::: SUPPLIED RECORDS :::
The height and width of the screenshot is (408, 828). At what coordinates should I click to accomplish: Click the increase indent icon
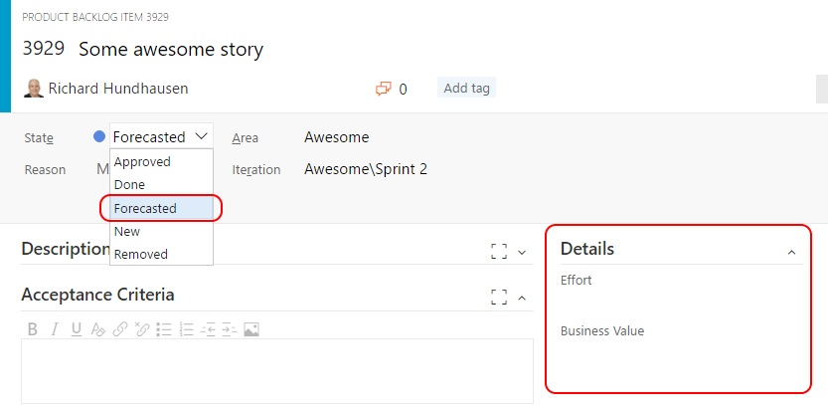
:::
::: SUPPLIED RECORDS :::
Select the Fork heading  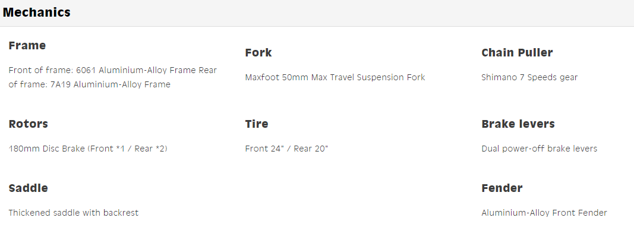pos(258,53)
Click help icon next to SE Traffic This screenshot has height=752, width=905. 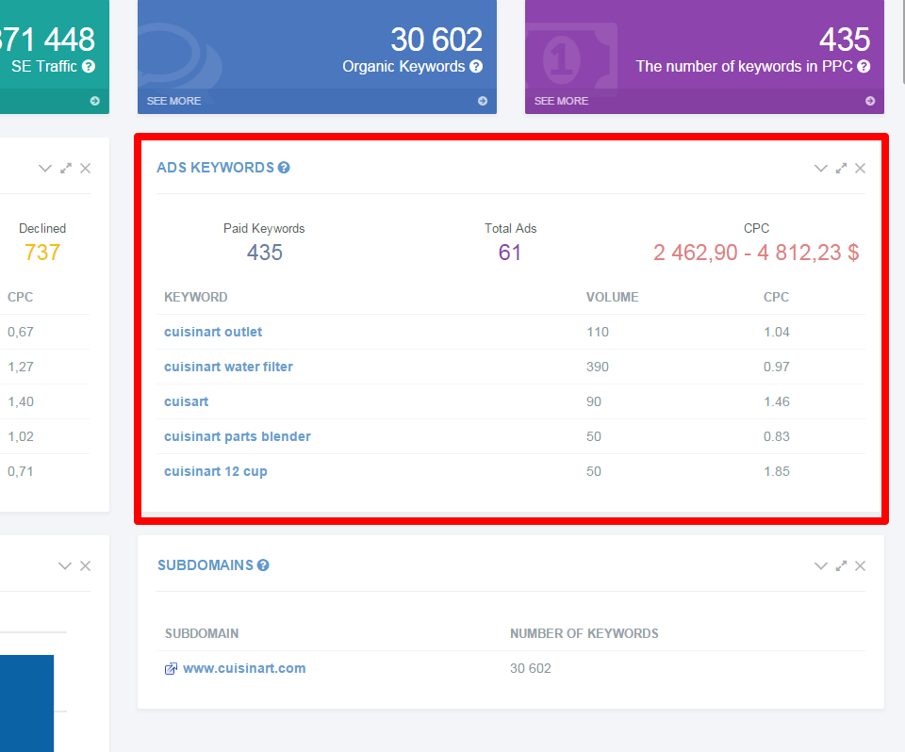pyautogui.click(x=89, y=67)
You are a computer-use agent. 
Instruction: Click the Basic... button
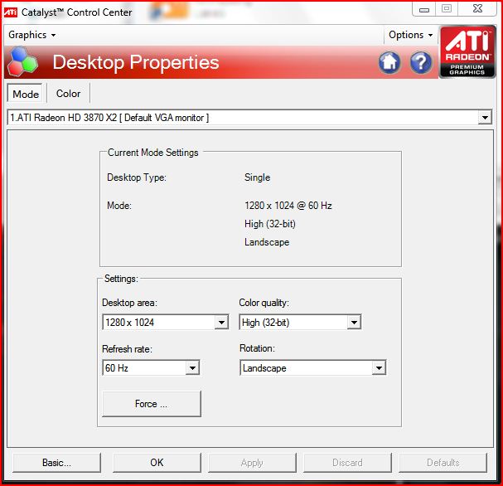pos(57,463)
:::
::: SUPPLIED RECORDS :::
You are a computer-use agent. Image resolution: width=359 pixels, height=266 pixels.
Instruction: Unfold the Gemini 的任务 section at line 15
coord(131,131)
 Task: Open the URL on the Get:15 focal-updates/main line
:::
REQUIREMENT =
Rewrite the entries from the line with "You are a computer-use agent. Image" up to and including the line with "Task: Open the", changing "Unfold" to "Expand" and leaving everything else unchanged.

COMPLETED EXERCISE =
You are a computer-use agent. Image resolution: width=359 pixels, height=266 pixels.
Instruction: Expand the Gemini 的任务 section at line 15
coord(131,131)
 Task: Open the URL on the Get:15 focal-updates/main line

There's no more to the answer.